** Opening Record extracts block **

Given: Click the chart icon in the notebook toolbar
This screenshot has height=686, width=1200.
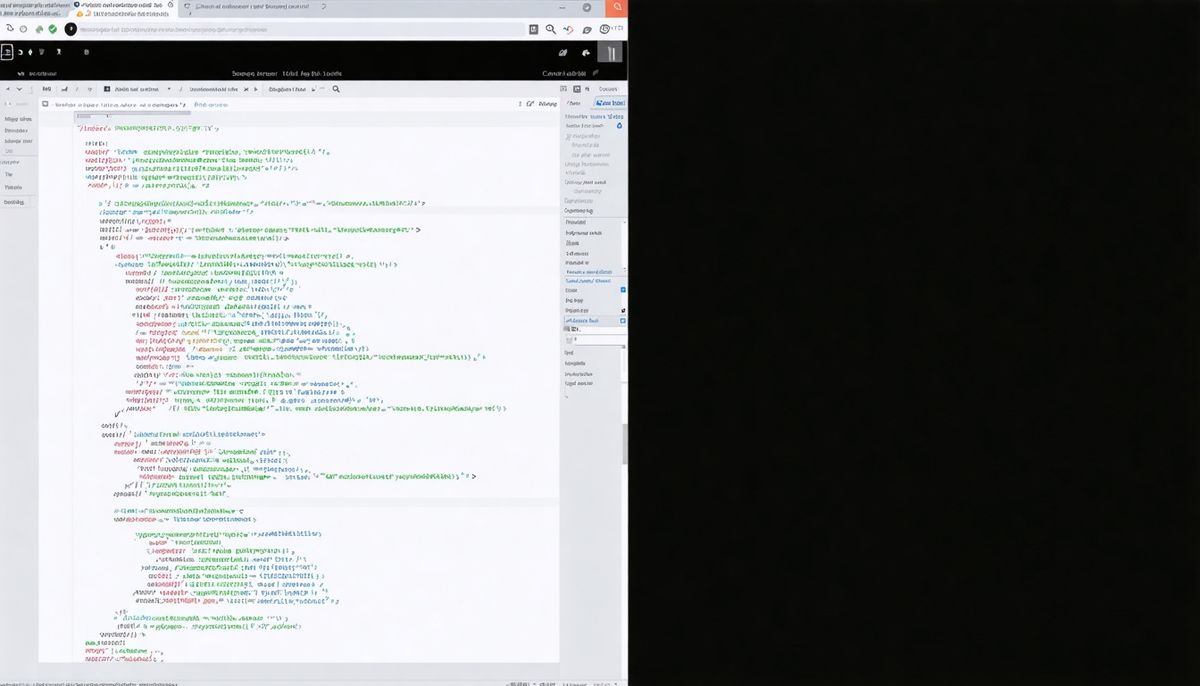Looking at the screenshot, I should [65, 90].
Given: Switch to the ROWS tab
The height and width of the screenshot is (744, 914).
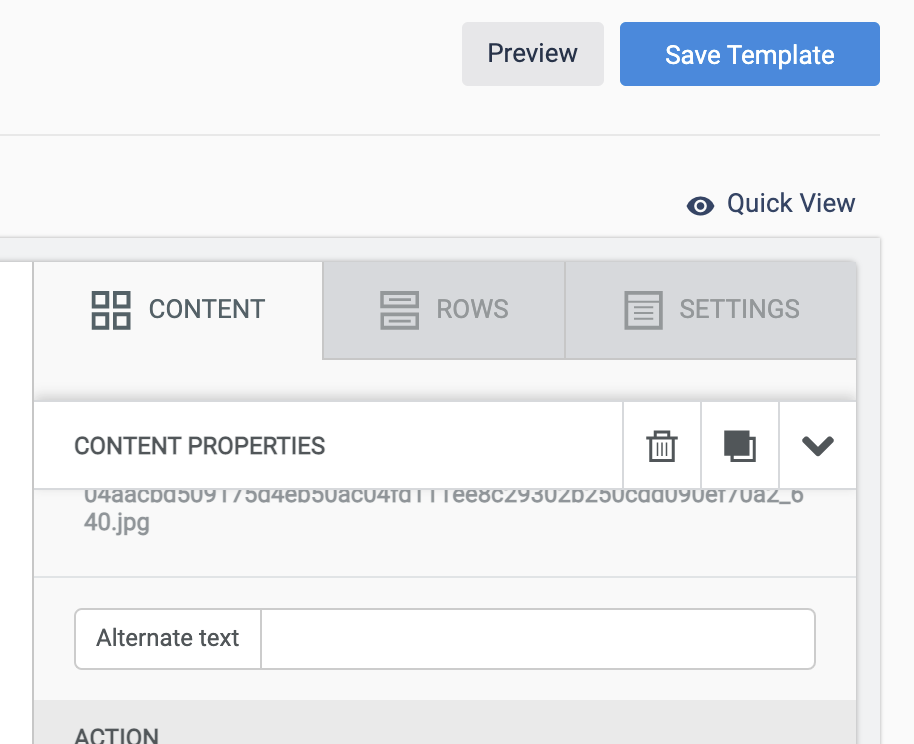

** Closing Record extracts block **

* Exercise details
Go through the records above, find every line with the word "Given", and list those lines.

* Output below
Given: Click the chart icon in the notebook toolbar
Given: Switch to the ROWS tab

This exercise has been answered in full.